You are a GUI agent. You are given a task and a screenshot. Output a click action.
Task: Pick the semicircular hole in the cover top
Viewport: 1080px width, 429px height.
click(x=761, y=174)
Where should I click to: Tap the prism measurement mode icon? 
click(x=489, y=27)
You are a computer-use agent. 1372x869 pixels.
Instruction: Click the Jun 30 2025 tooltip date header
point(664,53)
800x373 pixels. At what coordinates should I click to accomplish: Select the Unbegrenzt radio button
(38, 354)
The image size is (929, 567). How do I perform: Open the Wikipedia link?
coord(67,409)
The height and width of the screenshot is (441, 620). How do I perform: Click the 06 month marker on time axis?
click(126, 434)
_ _ _ _
Reproduce the material while keeping each line exactly as it was written.

» **Output of the exercise**:
You are a GUI agent. You are given a task and a screenshot. Output a click action.
Task: Pick the semicircular hole in the cover top
Viewport: 1080px width, 429px height.
click(x=761, y=174)
Where should I click to: Tap the prism measurement mode icon? 
click(x=489, y=27)
You are a computer-use agent. 1372x869 pixels.
Instruction: Click the Jun 30 2025 tooltip date header
point(664,53)
800x373 pixels. At what coordinates should I click to accomplish: Select the Unbegrenzt radio button
(38, 354)
The image size is (929, 567). How do I perform: Open the Wikipedia link?
coord(67,409)
The height and width of the screenshot is (441, 620). How do I perform: Click the 06 month marker on time axis?
click(126, 434)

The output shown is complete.